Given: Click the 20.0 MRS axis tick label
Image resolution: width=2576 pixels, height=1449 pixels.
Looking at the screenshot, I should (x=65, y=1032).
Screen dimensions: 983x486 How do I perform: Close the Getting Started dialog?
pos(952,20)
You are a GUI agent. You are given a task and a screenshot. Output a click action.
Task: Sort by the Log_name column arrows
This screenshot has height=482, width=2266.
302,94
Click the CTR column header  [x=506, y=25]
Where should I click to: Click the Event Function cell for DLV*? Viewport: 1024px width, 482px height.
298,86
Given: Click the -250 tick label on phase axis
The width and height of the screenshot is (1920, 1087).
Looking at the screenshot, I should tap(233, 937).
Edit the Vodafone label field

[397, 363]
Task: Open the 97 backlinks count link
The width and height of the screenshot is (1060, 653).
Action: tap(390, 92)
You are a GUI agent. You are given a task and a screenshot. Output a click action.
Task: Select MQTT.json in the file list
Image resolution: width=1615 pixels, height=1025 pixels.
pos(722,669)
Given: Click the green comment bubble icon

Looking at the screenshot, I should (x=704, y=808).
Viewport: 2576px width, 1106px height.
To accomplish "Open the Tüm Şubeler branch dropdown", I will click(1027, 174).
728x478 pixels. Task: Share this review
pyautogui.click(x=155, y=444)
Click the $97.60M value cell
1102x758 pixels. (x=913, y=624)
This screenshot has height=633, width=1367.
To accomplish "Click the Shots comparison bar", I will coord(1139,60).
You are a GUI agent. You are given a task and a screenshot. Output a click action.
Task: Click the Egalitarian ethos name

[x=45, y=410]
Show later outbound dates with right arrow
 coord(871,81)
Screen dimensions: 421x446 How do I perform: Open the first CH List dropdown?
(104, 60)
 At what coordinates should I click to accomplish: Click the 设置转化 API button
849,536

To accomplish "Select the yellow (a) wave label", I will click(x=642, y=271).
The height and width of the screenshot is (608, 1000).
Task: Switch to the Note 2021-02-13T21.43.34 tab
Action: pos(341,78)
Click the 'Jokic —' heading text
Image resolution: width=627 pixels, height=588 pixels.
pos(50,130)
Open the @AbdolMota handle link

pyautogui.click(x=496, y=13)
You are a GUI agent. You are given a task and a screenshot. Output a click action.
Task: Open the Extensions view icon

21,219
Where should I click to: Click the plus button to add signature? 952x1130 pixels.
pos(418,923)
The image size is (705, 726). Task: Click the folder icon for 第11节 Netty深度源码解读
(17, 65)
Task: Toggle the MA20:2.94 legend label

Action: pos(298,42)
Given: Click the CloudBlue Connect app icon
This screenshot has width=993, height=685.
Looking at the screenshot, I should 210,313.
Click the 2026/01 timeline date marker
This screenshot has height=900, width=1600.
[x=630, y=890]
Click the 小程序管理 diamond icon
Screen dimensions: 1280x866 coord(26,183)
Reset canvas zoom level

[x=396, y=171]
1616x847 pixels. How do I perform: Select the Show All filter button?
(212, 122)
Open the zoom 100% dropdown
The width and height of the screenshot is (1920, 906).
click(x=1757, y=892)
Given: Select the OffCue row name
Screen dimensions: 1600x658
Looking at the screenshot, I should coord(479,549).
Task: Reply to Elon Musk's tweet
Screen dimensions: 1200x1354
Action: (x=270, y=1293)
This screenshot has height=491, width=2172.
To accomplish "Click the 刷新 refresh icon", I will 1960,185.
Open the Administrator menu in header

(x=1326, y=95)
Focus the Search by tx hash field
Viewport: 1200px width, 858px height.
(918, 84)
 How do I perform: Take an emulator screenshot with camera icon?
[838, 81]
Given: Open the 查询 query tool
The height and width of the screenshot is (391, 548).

> [What needs to be done] Could you write out, exactly as they stand, only the lines above that begin at the line with "Where should I click to: Click the Event" and stop after the line with "Task: Select MQTT.json in the file list"?

> [Response to this task]
Where should I click to: Click the Event Function cell for DLV*? Viewport: 1024px width, 482px height.
298,86
Given: Click the -250 tick label on phase axis
The width and height of the screenshot is (1920, 1087).
Looking at the screenshot, I should tap(233, 937).
Edit the Vodafone label field

[397, 363]
Task: Open the 97 backlinks count link
The width and height of the screenshot is (1060, 653).
Action: tap(390, 92)
You are a GUI agent. You are given a task and a screenshot. Output a click action.
Task: Select MQTT.json in the file list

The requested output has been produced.